Review

Ab und an treffe ich im von mir weitestgehend ignorierten Independent-Bereich auf überraschend kurzweilige Beiträge, wie kürzlich „31 Min.“ oder nun eben „Die Treppe“, auf die mich zugegeben jeweils die talentierten Regisseure persönlich aufmerksam machten.

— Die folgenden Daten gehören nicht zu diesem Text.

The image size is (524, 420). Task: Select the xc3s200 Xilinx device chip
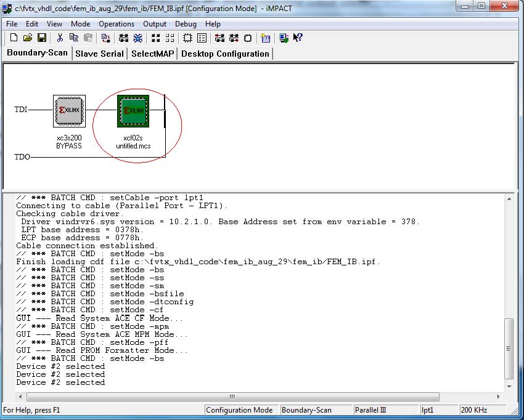pos(68,111)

Schönen Dank an dieser Stelle.

Dennis Knickels Filmdebüt gestaltet sich als gut 12minütiger, mit schwarzem Humor gut durchgewürzter Kurzfilm, der mit seiner durchweg professionell agierenden Riege und einer kompetenten Inszenierung überzeugt, so dass einer späteren TV-Ausstrahlung im Bundle mit ähnlich gestalteten Kurzprojekten, zum Beispiel auf ARTE, eigentlich nichts im Wege steht.

Die Verkettung von Zufall und Unverständnis führt den Hauptdarsteller (Gerry Jansen), im Abspann schlicht „Der Kaltblütige“ genannt, in eine sich kontinuierlich zuspitzende Situation, aus der er sich, trotz Beteuerung seiner Unschuld, bis zum Schluss nie wieder herauswinden kann. Denn als er nachts betrunken Auto fährt, von Polizeikommissar Andreas Kellner (Martin Ihm) angehalten und befragt wird, dieser aber plötzlich von einem LKW erfasst wird und stirbt, sieht sich der Kaltblütige in einer prekären Lage. Schloss der Gesetzeshüter doch vorher noch die Handschellen, weswegen er nun eine deutlich verunstaltete Leiche an seinem Handgelenk hängen hat. Mit ihr im Gepäck, flüchtet er nach Hause, wo neben seiner keifenden Freundin (Ariane Klüpfel) auch schon Kriminaloberkommissar Braun (Jörg Germann) auf ihn wartet und fest von dessen Mordtat überzeugt ist.

Positiv zu bewerten ist vor allem der, bis auf einen Effektshot, Verzicht auf einen inflationären Gebrauch von Blut und Unappetitlichkeiten, die im Independent-Sektor gern Aufmerksamkeit erregen, aber selten etwas über die Qualität des Films aussagen.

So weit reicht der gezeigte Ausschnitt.